Microsoft has been migrating most of Azure’s functionality to the “Microsoft Graph API”, which is fantastic as that allows us to automate a bunch of things within the Azure cloud. However, the Graph API is secured behind an OAuth2 flow, and if you’ve ever dealt with OAuth2 you’d know that it revolves around “tokens” which are issued by a central authentication/authorization server for any given resource requested by the user. For those of you not so familiar with OAuth, you’ve definitely come across the “Authorize This App?” page of a number of web applications, where you’re asked to sign in and allow access to certain resources for an app you’ve enabled. That’s OAuth!

The problem is that these kind of flows assume there’s an end-user in the loop… i.e. someone who will click on the “allow” button for your app.
What if your app is a console app?
So what if your operating environment is not a desktop, but a server with only a console?

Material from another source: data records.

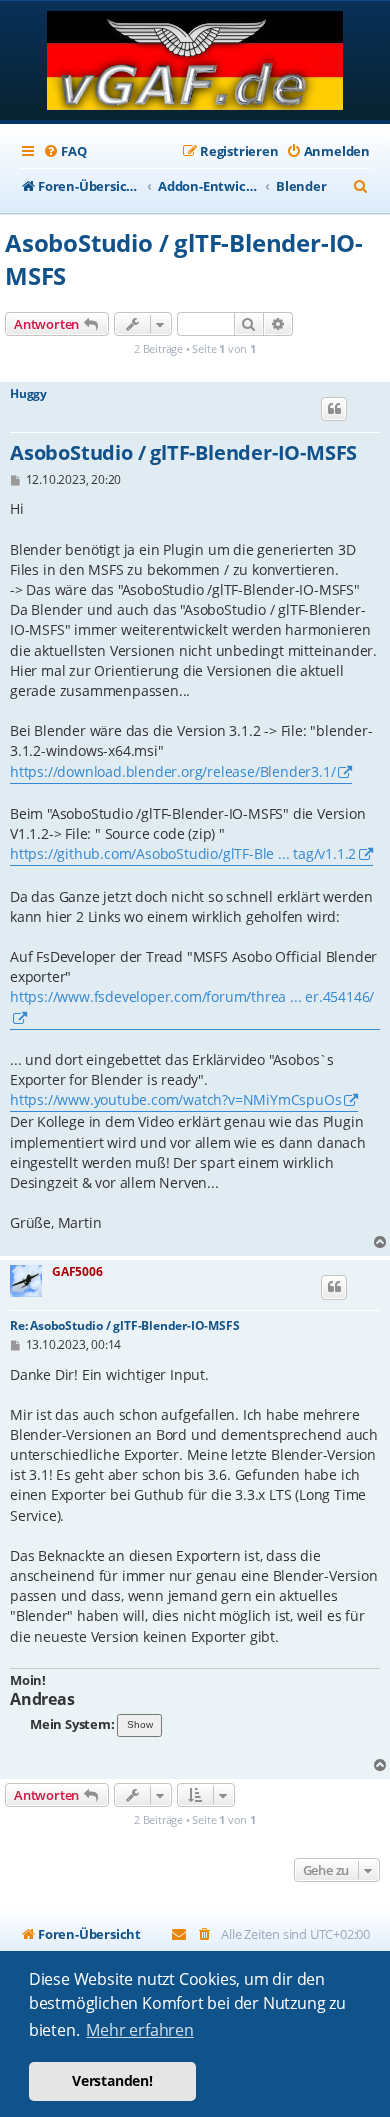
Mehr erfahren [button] (139, 2030)
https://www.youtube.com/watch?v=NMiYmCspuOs (175, 1099)
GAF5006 (77, 1271)
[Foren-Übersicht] (195, 62)
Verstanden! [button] (112, 2080)
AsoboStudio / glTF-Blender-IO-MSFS (184, 259)
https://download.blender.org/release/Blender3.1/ (172, 771)
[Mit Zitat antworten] (334, 409)
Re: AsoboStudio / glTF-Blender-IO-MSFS (124, 1325)
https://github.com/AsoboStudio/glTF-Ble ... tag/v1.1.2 (183, 853)
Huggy (28, 394)
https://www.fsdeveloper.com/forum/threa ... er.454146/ (192, 996)
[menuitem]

This seems to be what some guides I’ve found are targeted at. For example, the below is an excellent post:
https://keathmilligan.net/automate-your-work-with-msgraph-and-python
And it gets you almost all the way there, but there’s still a bummer:

Ideally we’d love to avoid having the end user having to manually copy/paste this sort of thing
Nomenclature and daemons
After a bunch of searching I hope to save you, it turns out that there is a way of doing this, in what Microsoft terms “daemon console applications”, and they very helpfully provide a sample python script:
https://github.com/Azure-Samples/ms-identity-python-daemon/tree/master/1-Call-MsGraph-WithSecret
And that’s it! Rather than requesting a user token, the “daemon console application” uses an “app password” to generate a token and access the Graph API without bothering the end user.